How CVI Is Diagnosed: Assessment Methods & What to Expect
When a parent suspects something is different about the way their child sees the world, getting the right cortical visual impairment diagnosis requires knowing exactly where to look — and who to ask. That is not always straightforward. CVI is still widely underdiagnosed, and the standard eye exam that most children receive is not designed to find it. Many families spend months, sometimes years, seeking answers before reaching a specialist who can accurately assess what is happening in their child’s brain.
This guide is for parents navigating that process. It explains what CVI diagnosis actually involves, which specialists are equipped to evaluate it, what the key assessment tools look like, and how to prepare so that every appointment moves your child forward. If you are not yet familiar with what CVI is or how it presents, start with our CVI overview before reading this guide.
Why CVI Is Often Missed or Misdiagnosed
Understanding why CVI goes undetected so often is not just interesting background information — it is the key to knowing how to advocate effectively for your child. There are three main reasons CVI is frequently missed.
Standard eye exams test the eyes, not the brain. A routine pediatric vision screening checks whether the eyes can see clearly and whether they are structurally healthy. It does not evaluate the visual cortex — the part of the brain that processes visual information. A child with CVI can have perfectly healthy eyes and pass a standard exam with no flags. This is not a failure of the exam; it is simply not designed to detect brain-based visual processing differences.
CVI symptoms overlap with other conditions. Visual inattention, difficulty with complex environments, and inconsistent visual responses can look like attention problems, autism spectrum differences, developmental delay, or behavioral issues. Providers who are not familiar with CVI may pursue evaluations for other conditions before vision processing is considered.
CVI awareness varies among providers. Despite being one of the leading causes of pediatric visual impairment in developed countries, CVI is not yet a standard part of all pediatric ophthalmology training. Many ophthalmologists are not routinely screening for it, and many families are not told to ask about it. As a result, the average time from first parental concern to CVI diagnosis can be a year or longer.
If you suspect CVI, you may need to specifically request a CVI-focused evaluation. You have every right to do so.
Who Diagnoses CVI?
A complete CVI evaluation typically involves more than one specialist. Each brings a different lens to the diagnosis — medical, neurological, and functional. In practice, you may not see all three specialists in sequence, and sometimes a single experienced TVI is the first professional to correctly identify CVI behaviors. Here is what each role contributes.

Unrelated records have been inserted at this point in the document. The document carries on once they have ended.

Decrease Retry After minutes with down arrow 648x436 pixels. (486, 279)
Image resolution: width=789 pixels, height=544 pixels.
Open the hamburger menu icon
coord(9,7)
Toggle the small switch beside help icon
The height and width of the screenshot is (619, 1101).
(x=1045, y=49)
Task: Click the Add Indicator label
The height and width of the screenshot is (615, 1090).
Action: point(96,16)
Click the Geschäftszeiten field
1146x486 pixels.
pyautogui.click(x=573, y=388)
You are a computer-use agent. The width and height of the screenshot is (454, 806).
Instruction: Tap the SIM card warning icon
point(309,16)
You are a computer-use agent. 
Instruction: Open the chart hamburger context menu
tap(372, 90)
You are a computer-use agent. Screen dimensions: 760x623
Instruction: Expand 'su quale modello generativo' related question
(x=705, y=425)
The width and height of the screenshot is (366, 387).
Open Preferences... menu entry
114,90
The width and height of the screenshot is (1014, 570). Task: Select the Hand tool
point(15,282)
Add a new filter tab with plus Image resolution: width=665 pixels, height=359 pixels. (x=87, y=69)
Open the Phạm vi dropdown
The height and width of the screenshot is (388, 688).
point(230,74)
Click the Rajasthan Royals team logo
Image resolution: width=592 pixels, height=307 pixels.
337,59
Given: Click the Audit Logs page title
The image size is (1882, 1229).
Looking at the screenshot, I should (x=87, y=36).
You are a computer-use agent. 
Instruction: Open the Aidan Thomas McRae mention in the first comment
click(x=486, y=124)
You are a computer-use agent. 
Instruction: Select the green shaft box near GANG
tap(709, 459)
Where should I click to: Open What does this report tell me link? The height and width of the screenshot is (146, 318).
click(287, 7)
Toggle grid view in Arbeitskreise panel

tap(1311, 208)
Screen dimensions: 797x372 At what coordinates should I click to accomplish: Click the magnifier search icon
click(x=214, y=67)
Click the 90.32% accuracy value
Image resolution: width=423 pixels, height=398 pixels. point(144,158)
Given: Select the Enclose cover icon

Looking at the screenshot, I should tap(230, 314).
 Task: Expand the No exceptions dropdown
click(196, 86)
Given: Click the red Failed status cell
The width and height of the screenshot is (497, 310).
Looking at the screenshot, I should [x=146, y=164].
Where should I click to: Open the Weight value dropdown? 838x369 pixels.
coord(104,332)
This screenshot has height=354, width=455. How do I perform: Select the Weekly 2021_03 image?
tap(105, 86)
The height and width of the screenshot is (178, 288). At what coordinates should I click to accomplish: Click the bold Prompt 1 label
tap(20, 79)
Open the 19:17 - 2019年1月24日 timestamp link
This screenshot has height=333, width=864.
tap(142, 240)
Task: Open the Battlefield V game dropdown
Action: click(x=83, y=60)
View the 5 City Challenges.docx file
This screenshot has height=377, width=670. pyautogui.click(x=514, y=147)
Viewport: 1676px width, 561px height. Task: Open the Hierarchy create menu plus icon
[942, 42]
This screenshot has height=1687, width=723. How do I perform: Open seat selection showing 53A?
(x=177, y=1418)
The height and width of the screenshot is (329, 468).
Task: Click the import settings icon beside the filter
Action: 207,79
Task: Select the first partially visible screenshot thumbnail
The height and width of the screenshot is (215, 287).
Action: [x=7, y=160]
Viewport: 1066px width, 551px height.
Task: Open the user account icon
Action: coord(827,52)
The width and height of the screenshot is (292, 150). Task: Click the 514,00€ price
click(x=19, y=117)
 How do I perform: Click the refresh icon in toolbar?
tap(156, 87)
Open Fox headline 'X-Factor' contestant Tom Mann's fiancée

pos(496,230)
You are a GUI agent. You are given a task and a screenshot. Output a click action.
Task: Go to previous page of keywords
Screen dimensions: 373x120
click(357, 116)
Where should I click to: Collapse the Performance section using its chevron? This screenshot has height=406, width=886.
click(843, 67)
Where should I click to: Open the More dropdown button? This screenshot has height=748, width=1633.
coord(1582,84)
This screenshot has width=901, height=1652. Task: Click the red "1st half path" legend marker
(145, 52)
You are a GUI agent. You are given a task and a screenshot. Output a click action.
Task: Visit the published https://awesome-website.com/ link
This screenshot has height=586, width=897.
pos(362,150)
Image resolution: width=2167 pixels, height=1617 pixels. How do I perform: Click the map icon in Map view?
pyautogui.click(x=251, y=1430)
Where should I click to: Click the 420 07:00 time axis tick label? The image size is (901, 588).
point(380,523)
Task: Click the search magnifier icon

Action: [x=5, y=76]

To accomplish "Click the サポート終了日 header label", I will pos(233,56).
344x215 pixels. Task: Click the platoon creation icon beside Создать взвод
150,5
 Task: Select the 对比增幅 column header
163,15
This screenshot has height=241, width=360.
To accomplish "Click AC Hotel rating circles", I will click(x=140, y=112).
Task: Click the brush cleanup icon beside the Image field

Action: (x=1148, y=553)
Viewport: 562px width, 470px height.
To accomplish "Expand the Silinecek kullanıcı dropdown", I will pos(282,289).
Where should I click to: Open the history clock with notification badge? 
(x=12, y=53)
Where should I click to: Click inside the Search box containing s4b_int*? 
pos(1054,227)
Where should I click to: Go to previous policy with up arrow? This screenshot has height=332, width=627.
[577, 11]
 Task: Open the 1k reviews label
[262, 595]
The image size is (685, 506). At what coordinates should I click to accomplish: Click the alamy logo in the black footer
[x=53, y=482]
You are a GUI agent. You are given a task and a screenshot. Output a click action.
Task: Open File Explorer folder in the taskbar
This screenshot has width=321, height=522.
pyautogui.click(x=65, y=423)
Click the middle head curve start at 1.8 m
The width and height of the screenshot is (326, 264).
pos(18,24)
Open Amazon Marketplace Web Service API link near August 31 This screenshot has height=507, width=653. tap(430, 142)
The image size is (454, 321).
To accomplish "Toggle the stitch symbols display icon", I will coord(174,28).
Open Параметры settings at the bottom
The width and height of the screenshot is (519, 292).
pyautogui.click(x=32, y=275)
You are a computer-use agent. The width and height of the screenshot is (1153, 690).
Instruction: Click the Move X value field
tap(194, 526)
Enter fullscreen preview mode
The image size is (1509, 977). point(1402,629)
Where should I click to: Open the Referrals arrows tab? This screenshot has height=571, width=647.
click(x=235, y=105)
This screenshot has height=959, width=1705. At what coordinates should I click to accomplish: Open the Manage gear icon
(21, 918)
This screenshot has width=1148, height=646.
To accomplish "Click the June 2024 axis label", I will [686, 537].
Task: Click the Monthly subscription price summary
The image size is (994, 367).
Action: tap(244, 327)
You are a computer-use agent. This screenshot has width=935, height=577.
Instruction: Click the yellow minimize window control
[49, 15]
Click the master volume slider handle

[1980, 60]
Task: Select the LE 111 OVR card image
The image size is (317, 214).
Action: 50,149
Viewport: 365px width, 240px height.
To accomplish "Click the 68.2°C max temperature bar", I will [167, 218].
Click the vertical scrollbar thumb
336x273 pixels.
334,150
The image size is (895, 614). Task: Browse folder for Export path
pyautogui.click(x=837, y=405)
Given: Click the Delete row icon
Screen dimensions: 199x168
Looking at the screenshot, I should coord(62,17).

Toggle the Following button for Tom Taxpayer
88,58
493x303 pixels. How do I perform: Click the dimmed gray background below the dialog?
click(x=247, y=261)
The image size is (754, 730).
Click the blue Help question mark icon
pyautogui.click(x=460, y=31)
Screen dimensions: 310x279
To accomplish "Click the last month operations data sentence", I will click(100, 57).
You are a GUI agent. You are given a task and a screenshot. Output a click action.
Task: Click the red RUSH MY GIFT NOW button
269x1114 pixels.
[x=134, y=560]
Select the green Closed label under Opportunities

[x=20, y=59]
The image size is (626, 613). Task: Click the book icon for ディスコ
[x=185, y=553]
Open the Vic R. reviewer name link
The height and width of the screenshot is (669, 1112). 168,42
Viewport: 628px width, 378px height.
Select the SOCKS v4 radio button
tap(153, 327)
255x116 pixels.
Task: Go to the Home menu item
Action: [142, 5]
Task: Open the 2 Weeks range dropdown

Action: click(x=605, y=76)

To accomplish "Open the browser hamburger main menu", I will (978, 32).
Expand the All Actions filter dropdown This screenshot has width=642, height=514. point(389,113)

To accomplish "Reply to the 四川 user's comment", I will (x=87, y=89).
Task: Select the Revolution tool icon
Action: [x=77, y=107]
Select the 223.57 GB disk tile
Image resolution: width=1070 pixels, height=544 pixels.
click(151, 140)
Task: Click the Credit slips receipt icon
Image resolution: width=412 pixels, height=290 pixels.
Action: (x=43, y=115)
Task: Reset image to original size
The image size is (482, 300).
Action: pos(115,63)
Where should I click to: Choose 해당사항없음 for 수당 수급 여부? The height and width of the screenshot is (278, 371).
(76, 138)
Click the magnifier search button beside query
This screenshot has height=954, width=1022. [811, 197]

Pediatric Ophthalmologist or Neuro-Ophthalmologist
An ophthalmologist’s primary role in CVI evaluation is to rule out eye-based causes for the visual behaviors you are observing. If your child’s optic nerve, retina, or eye structures show damage, that is a different diagnosis pathway. An ophthalmologist may also identify CVI indicators — such as a visually inattentive child with structurally healthy eyes — and order brain imaging to investigate further.
A neuro-ophthalmologist, when available, bridges ophthalmology and neurology. They are well positioned to evaluate the connection between brain function and visual behavior and may be particularly valuable if your child has a known neurological history.
Pediatric Neurologist
A pediatric neurologist evaluates brain involvement and, in many cases, identifies the underlying cause of CVI — such as hypoxic-ischemic injury, periventricular leukomalacia, or other neurological events. They interpret brain imaging (MRI) results and can diagnose CVI as part of a broader neurological picture. If your child has already had a brain MRI showing changes to the visual cortex or white matter pathways, a pediatric neurologist may be the first to raise CVI as a possibility.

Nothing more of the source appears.